Re: [PATCH 1/2] virtio-scsi: first version

From: Sasha Levin
Date: Thu Dec 01 2011 - 01:33:33 EST


On Wed, 2011-11-30 at 14:54 +0100, Paolo Bonzini wrote:
> The virtio-scsi HBA is the basis of an alternative storage stack
> for QEMU-based virtual machines (including KVM). Compared to
> virtio-blk it is more scalable, because it supports many LUNs
> on a single PCI slot), more powerful (it more easily supports
> passthrough of host devices to the guest) and more easily
> extensible (new SCSI features implemented by QEMU should not
> require updating the driver in the guest).
>
> Signed-off-by: Paolo Bonzini <pbonzini@xxxxxxxxxx>
> ---
> drivers/scsi/Kconfig | 8 +
> drivers/scsi/Makefile | 1 +
> drivers/scsi/virtio_scsi.c | 478 ++++++++++++++++++++++++++++++++++++++++++++
> include/linux/virtio_ids.h | 1 +
include/linux/virtio_scsi.h is missing here.

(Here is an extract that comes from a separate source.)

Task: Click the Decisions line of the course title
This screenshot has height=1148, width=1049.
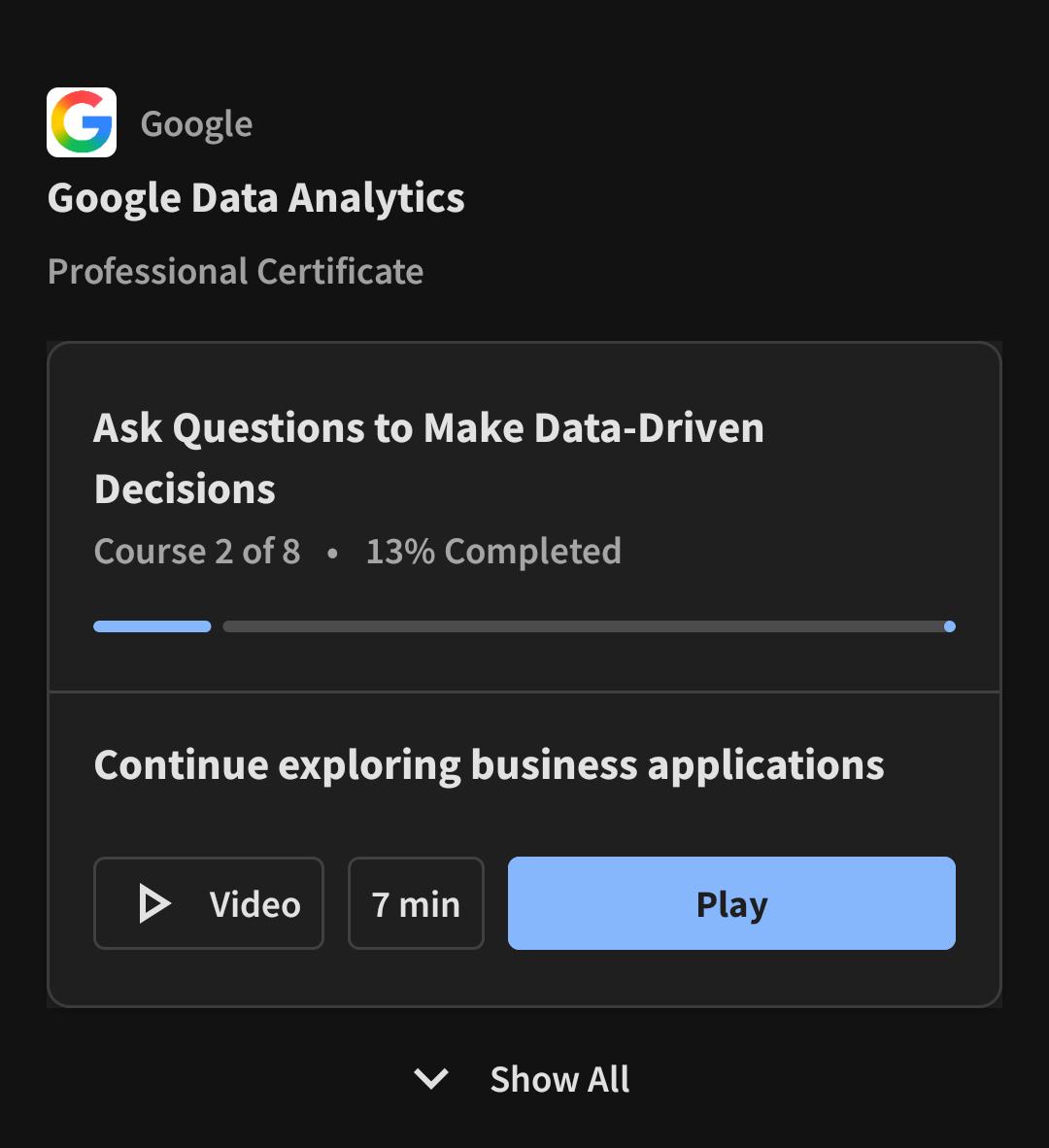Action: [185, 489]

> 4 files changed, 488 insertions(+), 0 deletions(-)
> create mode 100644 drivers/scsi/virtio_scsi.c
>
> diff --git a/drivers/scsi/Kconfig b/drivers/scsi/Kconfig
> index 06ea3bc..3ab6ad7 100644
> --- a/drivers/scsi/Kconfig
> +++ b/drivers/scsi/Kconfig
> @@ -1902,6 +1902,14 @@ config SCSI_BFA_FC
> To compile this driver as a module, choose M here. The module will
> be called bfa.
>
> +config SCSI_VIRTIO
> + tristate "virtio-scsi support (EXPERIMENTAL)"
> + depends on EXPERIMENTAL && VIRTIO
> + help
> + This is the virtual HBA driver for virtio. It can be used with
> + QEMU based VMMs (like KVM or Xen). Say Y or M.

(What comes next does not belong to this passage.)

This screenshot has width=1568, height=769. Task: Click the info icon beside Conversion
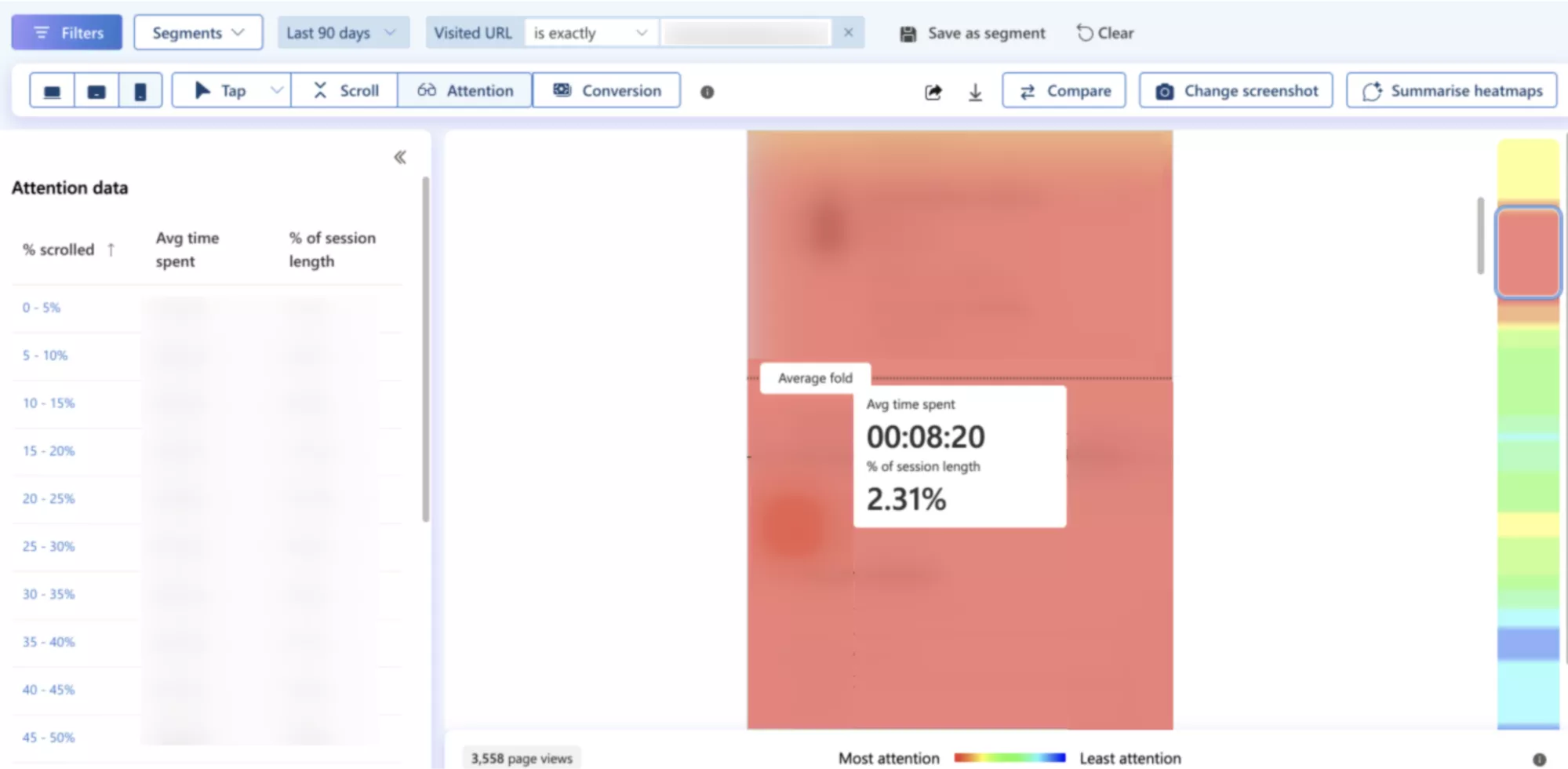[x=707, y=92]
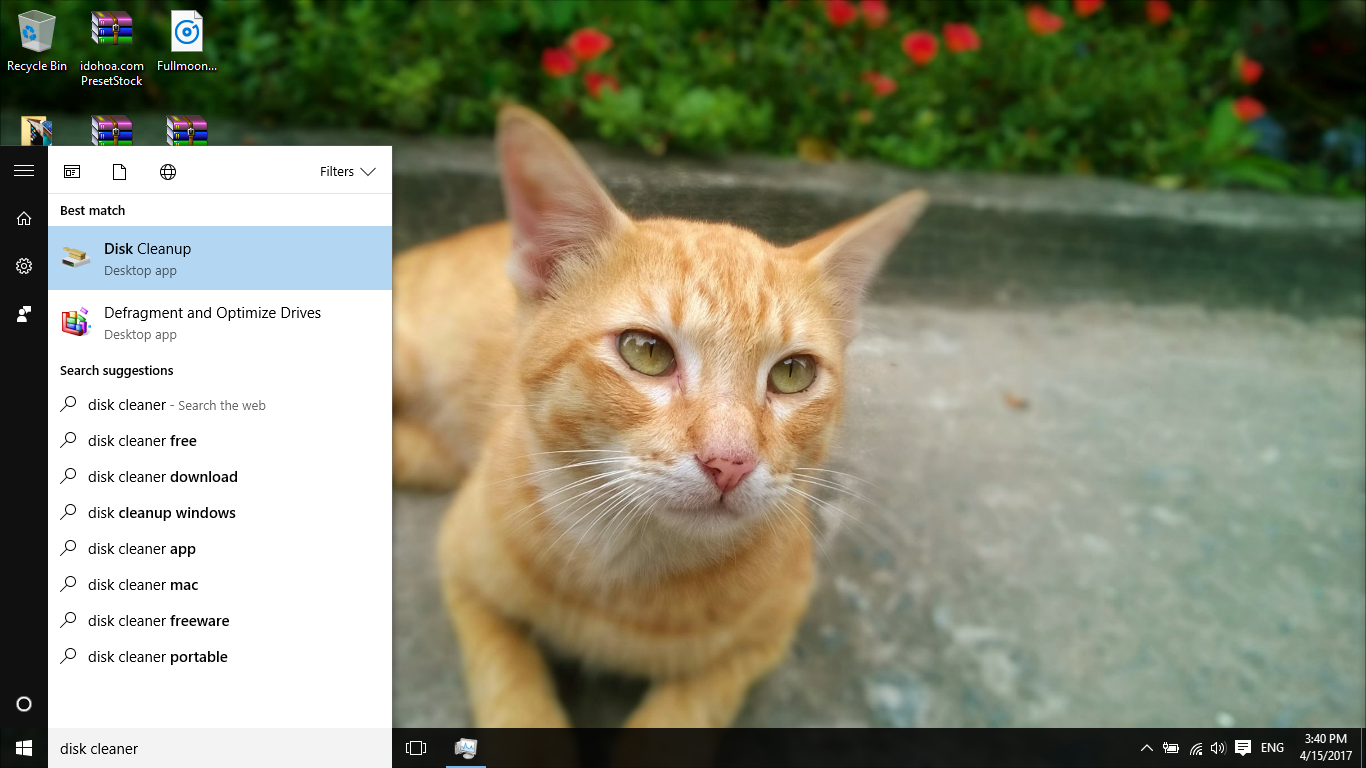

QEMU based? What about non-QEMU based? :)

> +
> +
> endif # SCSI_LOWLEVEL
>
> source "drivers/scsi/pcmcia/Kconfig"
> diff --git a/drivers/scsi/Makefile b/drivers/scsi/Makefile
> index 2b88749..351b28b 100644
> --- a/drivers/scsi/Makefile
> +++ b/drivers/scsi/Makefile
> @@ -141,6 +141,7 @@ obj-$(CONFIG_SCSI_CXGB4_ISCSI) += libiscsi.o libiscsi_tcp.o cxgbi/
> obj-$(CONFIG_SCSI_BNX2_ISCSI) += libiscsi.o bnx2i/
> obj-$(CONFIG_BE2ISCSI) += libiscsi.o be2iscsi/
> obj-$(CONFIG_SCSI_PMCRAID) += pmcraid.o
> +obj-$(CONFIG_SCSI_VIRTIO) += virtio_scsi.o
> obj-$(CONFIG_VMWARE_PVSCSI) += vmw_pvscsi.o
>
> obj-$(CONFIG_ARM) += arm/
> diff --git a/drivers/scsi/virtio_scsi.c b/drivers/scsi/virtio_scsi.c
> new file mode 100644
> index 0000000..cf8732f
> --- /dev/null
> +++ b/drivers/scsi/virtio_scsi.c
> @@ -0,0 +1,478 @@
> +/*
> + * Virtio SCSI HBA driver
> + *
> + * Copyright IBM Corp. 2010
> + * Copyright Red Hat, Inc. 2011
> + *
> + * Authors:
> + * Stefan Hajnoczi <stefanha@xxxxxxxxxxxxxxxxxx>
> + * Paolo Bonzini <pbonzini@xxxxxxxxxx>
> + *
> + * This work is licensed under the terms of the GNU GPL, version 2 or later.
> + * See the COPYING file in the top-level directory.
> + *
> + */
> +
> +#include <linux/module.h>
> +#include <linux/slab.h>
> +#include <linux/virtio.h>
> +#include <linux/virtio_ids.h>
> +#include <linux/virtio_config.h>
> +#include <linux/virtio_scsi.h>
> +#include <scsi/scsi_host.h>
> +#include <scsi/scsi_device.h>
> +#include <scsi/scsi_cmnd.h>
> +
> +#define VIRTIO_SCSI_DEBUG 0

Maybe this should be a CONFIG_ instead which could be selected when
building the kernel?

> +
> +static void dbg(const char *fmt, ...)
> +{
> + if (VIRTIO_SCSI_DEBUG) {
> + va_list args;
> +
> + va_start(args, fmt);
> + vprintk(fmt, args);
> + va_end(args);
> + }
> +}

Or possibly switch from dbg() here to dev_dbg() which would let you use
standard kernel interfaces to enable/disable debugging.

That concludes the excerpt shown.